Takdir dan Konsep Kebebasan Manusia (Bagian 1)

Al-Qur’an  adalah kitab suci agama Islam yang merupakan kumpulan-kumpulan firman Allah yang diturunkan kepada Nabi Muhammad saw. Di antara tujuan utama diturunkan Al-Qur’an  adalah untuk menjadi pedoman manusia dalam menata kehidupannya agar memperoleh kebahagiaan di dunia dan di akhirat. Agar tujuan itu dapat direalisasikan oleh manusia, maka Al-Qur’an  datang dengan petunjuk-petunjuk, keterangan-keterangan, dan prinsip, baik yang bersifat global maupun yang terinci, yang eksplisit maupun implisit, dalam pelbagai persoalan dan bidang kehidupan.

Agama Islam yang ditegakkan oleh Nabi Muhammad saw. dan umatnya, memiliki ajaran-ajaran sebagai pedoman hidup di dunia ini bagi umat manusia. Ajaran-ajarannya itu dapat dibagi kepada dua bagian, yaitu: pertama, bagian yang berada di bidang akidah (keyakinan), dan kedua, bagian yang berada di bidang amal (perbuatan).

Ajaran yang berada dalam bidang akidah dimaksudkan untuk mendorong dan membimbing umat manusia mengembangkan diri menuju kesempurnaan pandangan (teoritis), yakni kesempurnaan pengetahuan, pemahaman, akidah, atau iman. Sedang ajaran yang berada dalam bidang amal (perbuatan) dimaksudkan untuk mendorong dan membimbing umat manusia demi mengembangkan amal-amal sehingga tercapai kesempurnaan amali (praktis).

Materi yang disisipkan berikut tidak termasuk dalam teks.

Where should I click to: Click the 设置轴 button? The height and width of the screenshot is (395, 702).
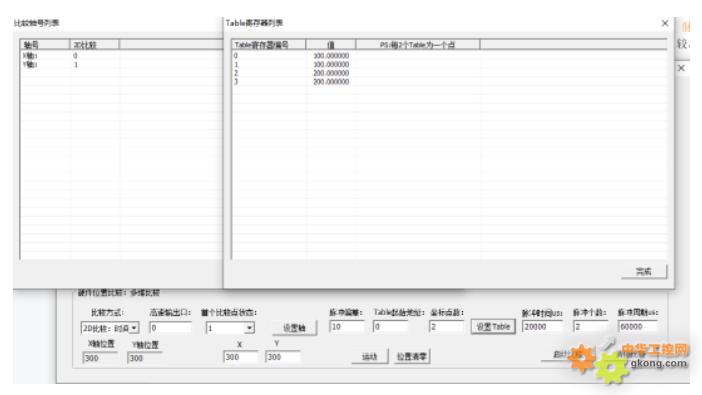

Dengan demikian, Islam dengan kedua bagian ajarannya itu menginginkan kesempurnaan manusia dalam kedua bidang ini, yakni kesempurnaan dalam pandangan terhadap realitas (Tuhan, alam dan manusia), dan kesempurnaan dalam aktivitas atau tingkah lakunya sebagai manusia. Pada kedua kesempurnaan itulah terletak kelebihan atau kemuliaan manusia dari makhluk lainnya di muka bumi, juga pada kedua kesempurnaan itu terletak kebahagiaan manusia, baik di masa hidup mereka di dunia maupun di masa hidup akhirat.

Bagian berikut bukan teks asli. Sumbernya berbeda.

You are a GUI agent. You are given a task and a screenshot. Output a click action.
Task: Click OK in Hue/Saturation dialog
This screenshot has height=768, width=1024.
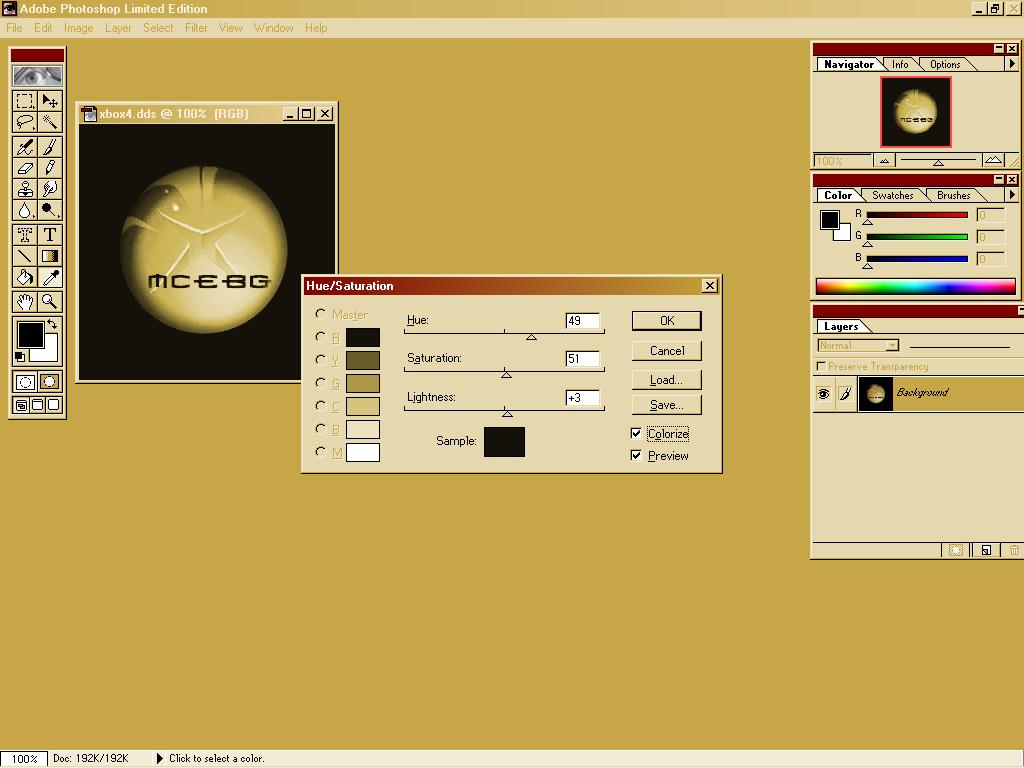(x=666, y=320)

Dari sini, dapat kita dilihat, bahwa di antara kandungan Al-Qur’an  yang paling mendasar adalah masalah keimanan atau tauhid, di samping masalah ibadah. Hal ini dapat dibuktikan dengan data yang dikemukakan oleh Harun Nasution, bahwa 86 dari 114 surat Al-Qur’an  merupakan surat Makkiyyah dan 28 merupakan surat Madaniyyah. Kalau ditinjau dari segi ayat, jumlahnya adalah 6.236 dan 4.780 ayat atau 76,65% dari padanya adalah ayat-ayat Makkiyyah yang merupakan tiga perempat dari isi Al-Qur’an, dan pada umumnya mengandung petunjuk dan penjelasan tentang keimanan, perbuatan-perbuatan baik serta jahat, pahala bagi orang yang beriman dan yang berbuat baik, ancaman bagi orang yang tidak percaya dan yang berbuat jahat.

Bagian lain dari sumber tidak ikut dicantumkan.